Another big difference between an interest-only home loan and an interest only HELOC is that a HELOC is a revolving line of credit. This means that you aren’t given a lump sum of cash but instead are able to take out and pay off various amounts of cash depending on your needs. For the fixed interest-only period, since you’re only paying the interest, you’re not actually reducing the amount owed on your line of credit. You can, however, decide to pay more than just interest payments whenever you feel like it and that money will be deducted from the amount you owe.

Rates (%)

HELOCs generally have variable interest rates. This means that interest rates can rise and fall depending on a benchmark rate like the federal fund rate, a rate set by the Federal Reserve, plus a margin determined by the lender. Because of this, the lender will give you two numbers, one will be your starting interest rate, and the other will be the maximum possible interest rate.  Usually, your starting interest rate will be between 4% and 6%, but the maximum interest rate can be as high as 20%.

This can be cause for concern, seeing as during your initial payments you’re only paying interest and not reducing the amount you owe at all. So if after five years your interest rate has shot up to 10% and you need to start paying interest plus a chunk of what you owe, you could be in big trouble. Your interest rate may also change depending on whether or not the home you are borrowing against is occupied or vacant.

Credit Requirements

A HELOC will usually require a minimum credit score of 620, with interest rates improving the higher your score is. You’ll also need to have a debt-to-income (DTI) ratio in around 40% or less. Because the line of credit is being taken out against your house you’ll need to own the house or only have a small amount left on your mortgage. Typically, the line of credit you’re approved for with a HELOC is 85% of the total value of your home, minus any money you have left on your mortgage.

Pros and Cons

One of the huge benefits of an interest-only HELOC is that you’ll be paying very little for the initial fixed term. Not only do not have to pay towards any of the money you’ve withdrawn, but starting interest rates on HELOCs tend to be very low compared to other lines of credit. There also tend to be no closing costs when you take out an interest-only HELOC, meaning you don’t have to pay an application fee and no appraisal costs.  

Another great benefit is that you can pay off an interest-only HELOC whenever you want. So if you run into a big chunk of cash all of the sudden you can pay off your line of credit without having to pay years of interest.

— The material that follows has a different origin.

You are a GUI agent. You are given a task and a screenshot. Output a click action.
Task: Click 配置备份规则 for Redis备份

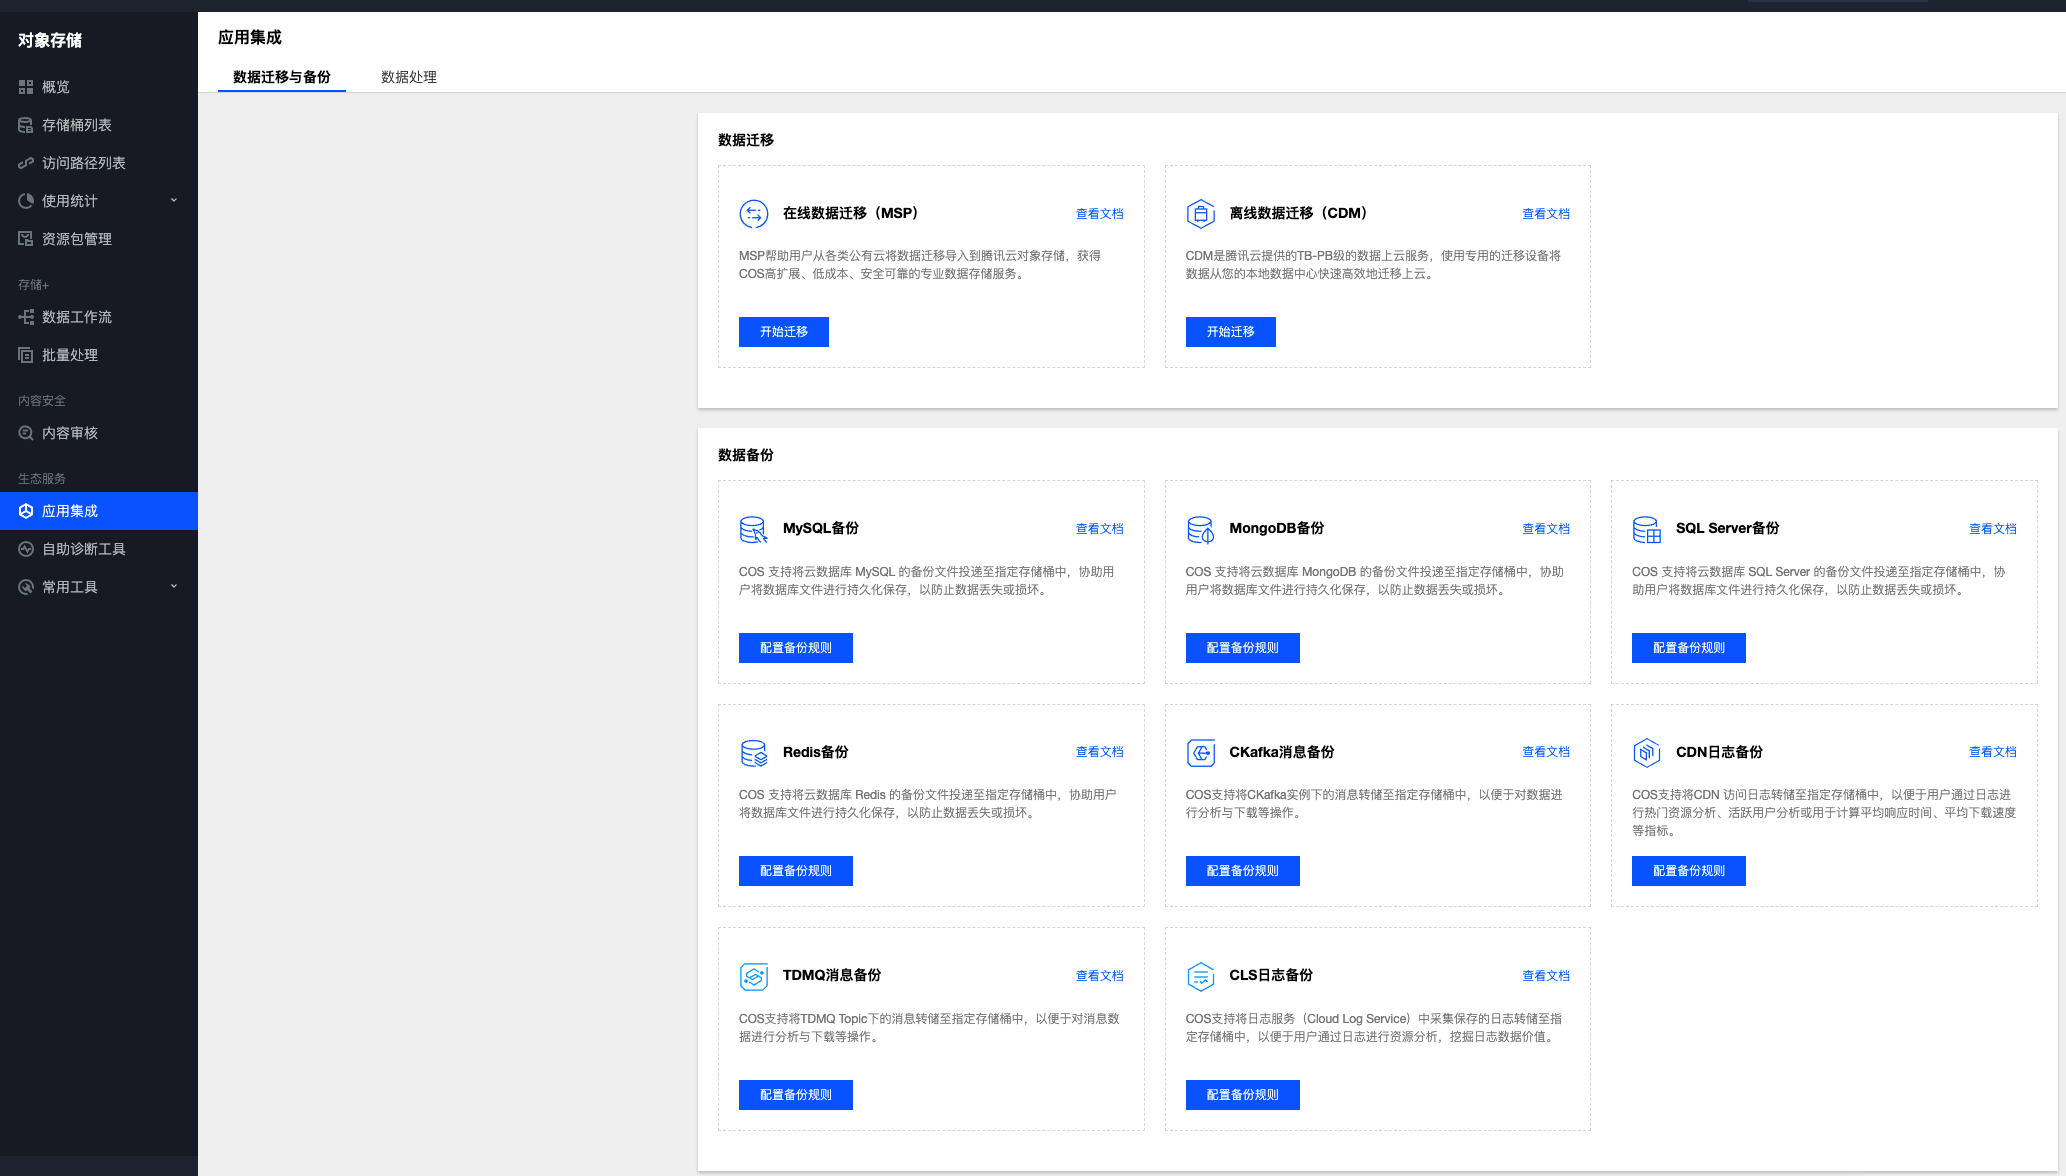[x=795, y=870]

How to get an Interest-Only HELOC

Getting an Interest Only HELOC is pretty simple. The main requirement is to own a home with a low outstanding amount on your mortgage, or no mortgage at all. You’ll also need to know the value of your home. It’s important for you to get a couple of valuations on you home before approaching a lender or you may find yourself getting lowballed on your line of credit. Chances are, if you have decent credit and own your own home, it will be a breeze to secure an interest-only HELOC, so it’s important to shop around and make sure you’re getting the best deal possible. Convenience isn’t always the cheapest option, so keep your eyes open and be sure you’re making the right choice before you apply.